UH Researcher Working to Make Security Cameras “Smarter”

Video Analytics Project Will Help Cameras Send Alert at First Sign of a Threat

Shishir Shah
Computer science professor Shishir Shah is working to develop "smart" cameras that can alert first responders at the first sign of trouble.

Security cameras deployed across the nation – at transit stops, sporting events and other places where people gather – can provide valuable clues to law enforcement investigating trouble after the fact. A University of Houston researcher is developing a system that would allow the cameras to recognize and send an alert at the first sign of a threat to public safety.

Shishir Shah, professor of computer science at UH, received a $1.57 million grant from the National Institute of Standards and Technology Public Safety Innovation Accelerator Program to pursue research using video analytics to develop “smart” camera security systems that can automatically alert first responders to relevant issues and emergencies. NIST is a division of the U.S. Department of Commerce.

Shah works in image analysis and “computer vision,” a field related to artificial intelligence that deals with analyzing large numbers of images to extract data which can be used to guide real-world decisions.
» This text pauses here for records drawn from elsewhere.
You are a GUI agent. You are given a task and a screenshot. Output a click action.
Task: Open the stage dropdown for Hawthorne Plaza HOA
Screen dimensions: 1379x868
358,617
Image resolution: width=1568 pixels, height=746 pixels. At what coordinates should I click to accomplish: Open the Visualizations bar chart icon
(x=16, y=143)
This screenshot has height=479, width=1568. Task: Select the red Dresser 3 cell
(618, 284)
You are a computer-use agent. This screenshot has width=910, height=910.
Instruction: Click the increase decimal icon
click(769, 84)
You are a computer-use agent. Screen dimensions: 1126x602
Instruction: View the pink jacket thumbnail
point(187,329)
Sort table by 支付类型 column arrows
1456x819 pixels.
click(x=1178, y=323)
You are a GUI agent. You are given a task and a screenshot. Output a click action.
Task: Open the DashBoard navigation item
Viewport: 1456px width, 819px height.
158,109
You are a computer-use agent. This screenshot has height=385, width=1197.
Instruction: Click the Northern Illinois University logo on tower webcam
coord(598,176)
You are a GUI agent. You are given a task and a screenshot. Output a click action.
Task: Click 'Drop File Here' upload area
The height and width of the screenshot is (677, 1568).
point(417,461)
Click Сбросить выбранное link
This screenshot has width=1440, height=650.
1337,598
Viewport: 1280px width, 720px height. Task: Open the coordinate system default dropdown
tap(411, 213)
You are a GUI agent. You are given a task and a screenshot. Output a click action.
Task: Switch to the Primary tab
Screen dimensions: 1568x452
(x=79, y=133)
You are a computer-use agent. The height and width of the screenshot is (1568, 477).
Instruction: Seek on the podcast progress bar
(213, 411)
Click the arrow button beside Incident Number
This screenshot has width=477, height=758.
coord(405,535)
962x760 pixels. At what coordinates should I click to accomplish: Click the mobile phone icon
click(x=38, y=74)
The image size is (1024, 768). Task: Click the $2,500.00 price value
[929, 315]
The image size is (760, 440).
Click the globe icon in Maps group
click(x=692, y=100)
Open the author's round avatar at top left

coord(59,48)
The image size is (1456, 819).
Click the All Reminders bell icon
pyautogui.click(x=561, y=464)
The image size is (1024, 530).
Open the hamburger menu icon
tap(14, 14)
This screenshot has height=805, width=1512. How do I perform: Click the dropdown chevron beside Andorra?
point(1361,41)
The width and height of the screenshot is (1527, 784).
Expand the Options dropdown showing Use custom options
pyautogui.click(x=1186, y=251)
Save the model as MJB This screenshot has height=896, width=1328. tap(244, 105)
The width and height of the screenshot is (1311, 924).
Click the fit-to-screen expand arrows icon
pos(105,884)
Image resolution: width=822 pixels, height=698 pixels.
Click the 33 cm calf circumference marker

He will collaborate with the city of Houston, working with Julie Stroup, program director of the Public Safety Video Initiative, to ensure the work addresses the needs of public safety/homeland security personnel and other first responders. The video initiative was started in 2007 by Dennis Storemski, director of the Mayor’s Office of Public Safety and Homeland Security. There are currently more than 850 city-owned cameras in public spaces, and the office collaborates and shares video with other regional public safety agencies.

Shah’s lab, the Quantitative Imaging Laboratory, has a network of cameras set up in and around a classroom building on the UH campus. There are thousands more spread across the city’s public spaces.

It’s not practical to have people watch the feeds from all those cameras in real time, he said, both because there is too much video footage to make it cost-effective and because nothing of note happens most of the time, raising the risk that people will miss the few seconds of meaningful information.

Instead, the project will seek to build mathematical models that reflect how people act or behave and, based on that, predict deviations from the norm.

“The long term plan is to try and move the needle in smart cameras, cameras that have some intelligence about what they are recording and how that can be used,” Shah said.

It will start with what he describes as “lower levels of intelligence,” including teaching the cameras to send an alert when something prevents optimal operation – a smudged or covered lens, a mechanical problem and even an external obstruction, such as a tree sprouting leaves that blocks the view.

Mid-level intelligence will involve things like recognizing when a vehicle is traveling the wrong way on a one-way street.

More complex programs would determine whether people’s behavior has deviated from the norm, incorporating variables including the laws of gravity – people don’t walk on the ceiling – and such social norms as where people stand and walk. That has to account for situational and cultural cues, Shah said, noting that walking on the grass might be aberrant in some situations but normal at a backyard barbecue, and people of different cultural backgrounds have different ideas about personal space.

Those are things that people watching a video feed automatically use to analyze what they are seeing. “How do we get cameras to that level of intelligence, which people bring to interpreting what is happening in a scene?” Shah asked. “For now, that analysis is really still dependent on people.”